Work instructions:
For the material below, output exactly the span from the line with "Enable the Shrink checkbox" to the line with "The image size is (680, 448).", including both, and nothing besides.

Records to process:
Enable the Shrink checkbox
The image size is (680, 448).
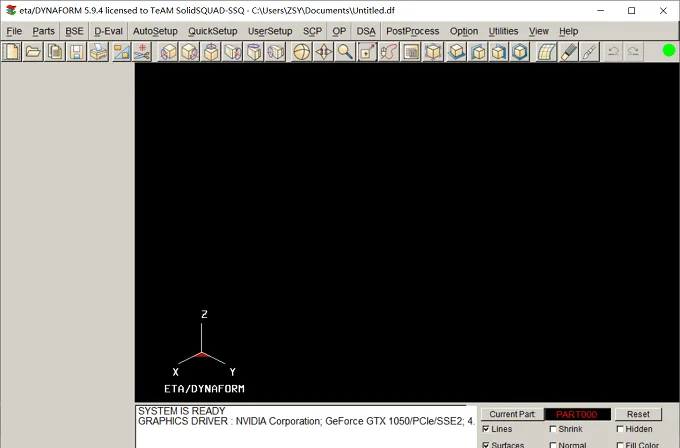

==

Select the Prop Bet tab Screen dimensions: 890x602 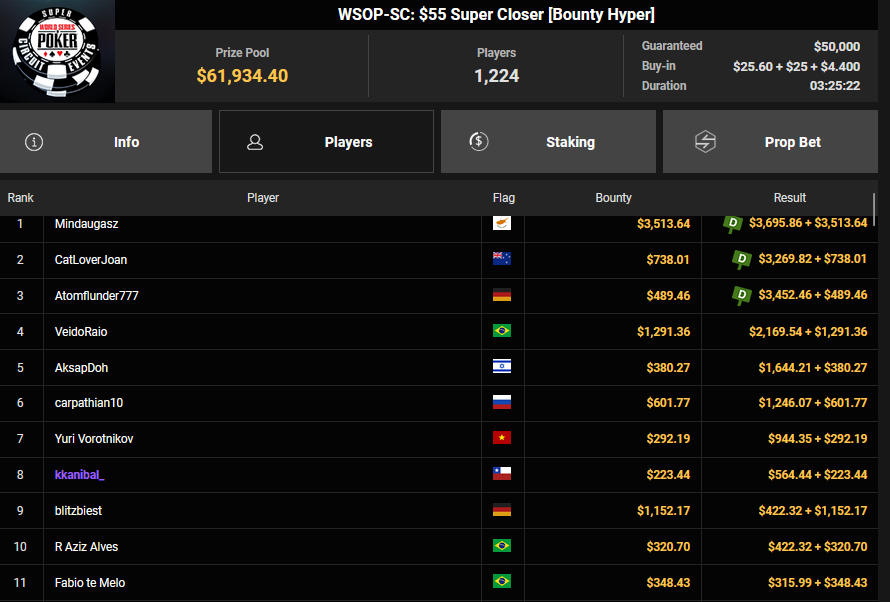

* * *

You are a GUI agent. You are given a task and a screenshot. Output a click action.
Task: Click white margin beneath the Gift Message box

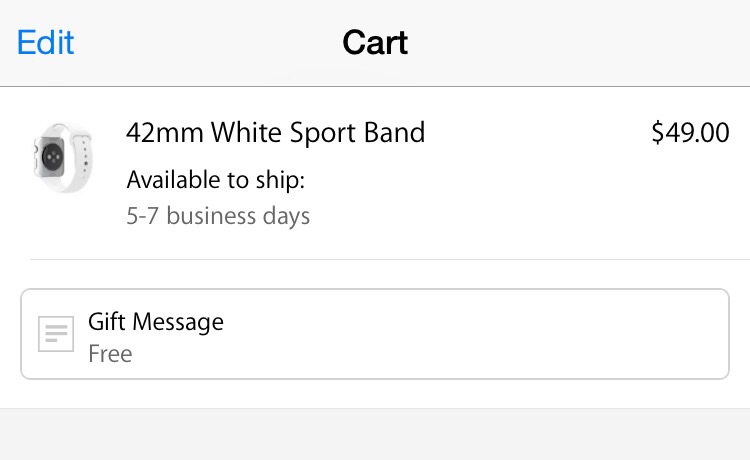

Your solution:
Enable the Shrink checkbox
The image size is (680, 448).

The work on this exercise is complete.